Rosalind Warren combined her personal savings with a modest inheritance, invested it in low-cost index funds, and left it alone for a long time. These are exactly the three things that the prudent DIY investor is supposed to do. (She even used Vanguard index funds. Future spokesperson?)

Here’s how $10,000 invested in the mentioned Vanguard Balanced Index Fund would have done since its 1992 inception (via Morningstar):

vbinx

The frugal librarian is now age 62 with a paid-off house, no debt, and a “high six-figure” nest egg. However, she differs from the prototypical retiree in that she recently sold off all her stocks:

I once figured out exactly how much money I would need to live on — not lavishly, but comfortably — for the rest of my life. I promised myself that once I had that amount, I would actually do just that — take my money out of the market and live on it for the rest of my life.
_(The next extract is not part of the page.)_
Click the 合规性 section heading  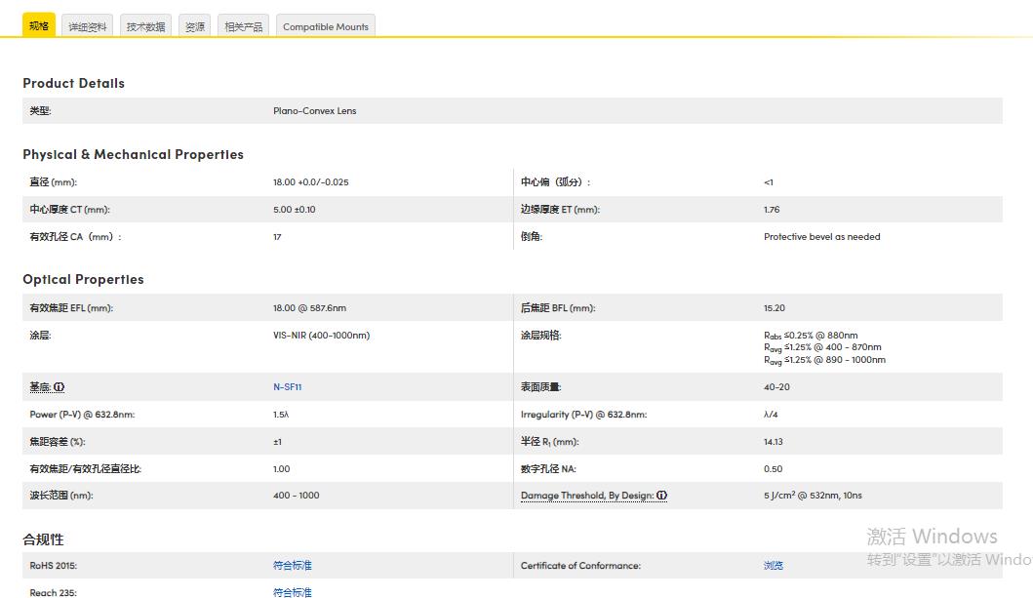click(43, 539)
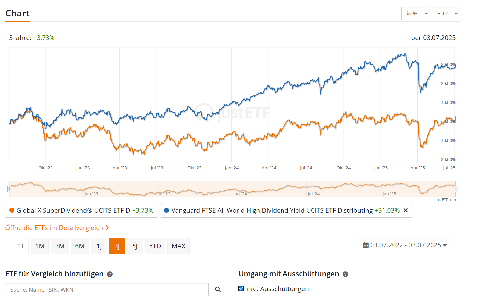This screenshot has height=302, width=477.
Task: Expand the date range 03.07.2022 - 03.07.2025 picker
Action: pyautogui.click(x=405, y=245)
Last week, I reached that goal.

I’m 62. I’ve spent decades caring about the market. I counted on it to make me enough money so that I’d be able to cash in my chips and walk away when I hit retirement age.

And so it did.

And now? It’s time for this librarian to declare victory and get the hell out.

Having zero stock holdings is not something that would usually be recommended by professional financial planners. Most would recommend at least some small allocation to stocks. But you know what? If you read the entire article, Warren shows that she has done her research and appears to understand the angles. She’s not stuffing the money in a mattress. She’s not panicking or predicting a crash. She’s shown that she can control her spending.
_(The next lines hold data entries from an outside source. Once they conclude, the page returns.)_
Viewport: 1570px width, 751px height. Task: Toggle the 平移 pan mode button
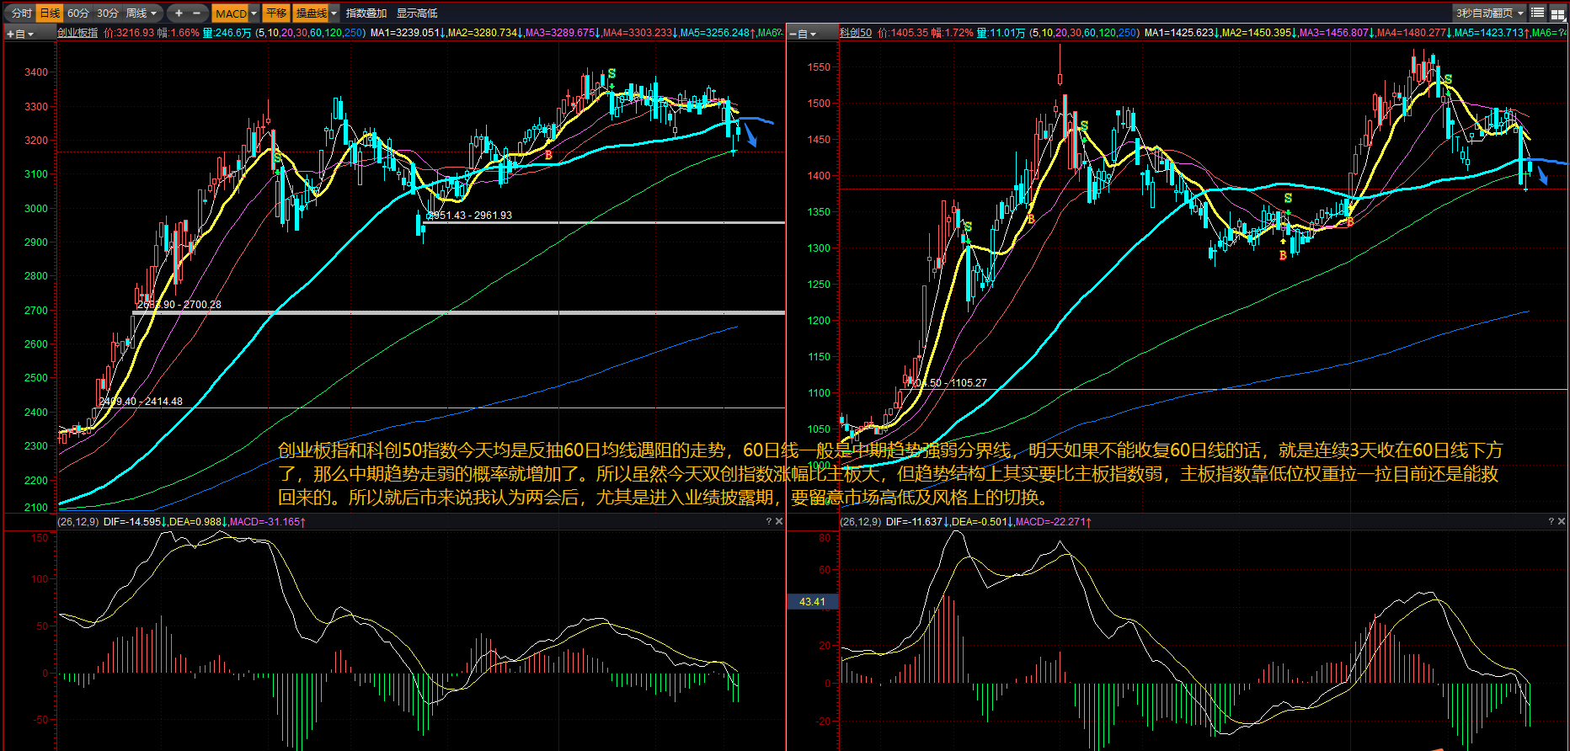point(276,13)
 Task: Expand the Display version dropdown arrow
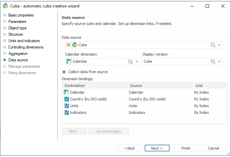[219, 62]
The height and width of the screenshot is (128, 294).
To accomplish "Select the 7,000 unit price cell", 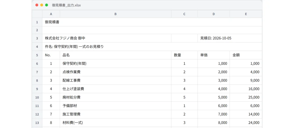I will point(214,114).
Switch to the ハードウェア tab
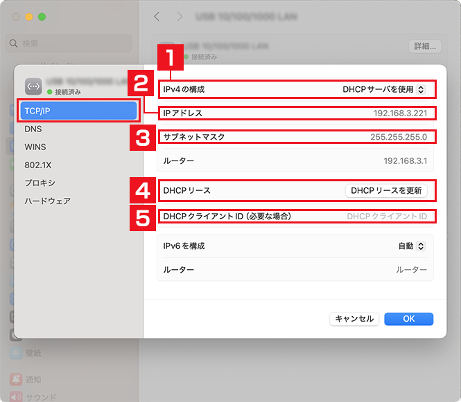The height and width of the screenshot is (402, 461). point(47,201)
Her portfolio now consists of U.S. Treasuries, Treasury Inflation-Protected Securities (or TIPS bonds), and laddered CDs. First, this shows she knows that the biggest danger of not having any stocks is inflation. Second, it also shows she has the financial knowledge to counter that risk. If she’s holding TIPS and laddering CDs with the top rates, her money should at least keep up with inflation (although she admits it won’t grow much past that).

Even if her portfolio only manages to barely keep up with inflation and she lives another 33 years to age 95, simple math shows that she can still theoretically take out 3% a year (100% divided by 33). I don’t know exactly what “high six-figures” means, but $800,000 times 3% = $24,000 per year. There is the possibility that she might need more money than that, but there’s also the possibility that stocks perform even worse than her bonds/CD portfolio. She’s also still working and not taking withdrawals yet.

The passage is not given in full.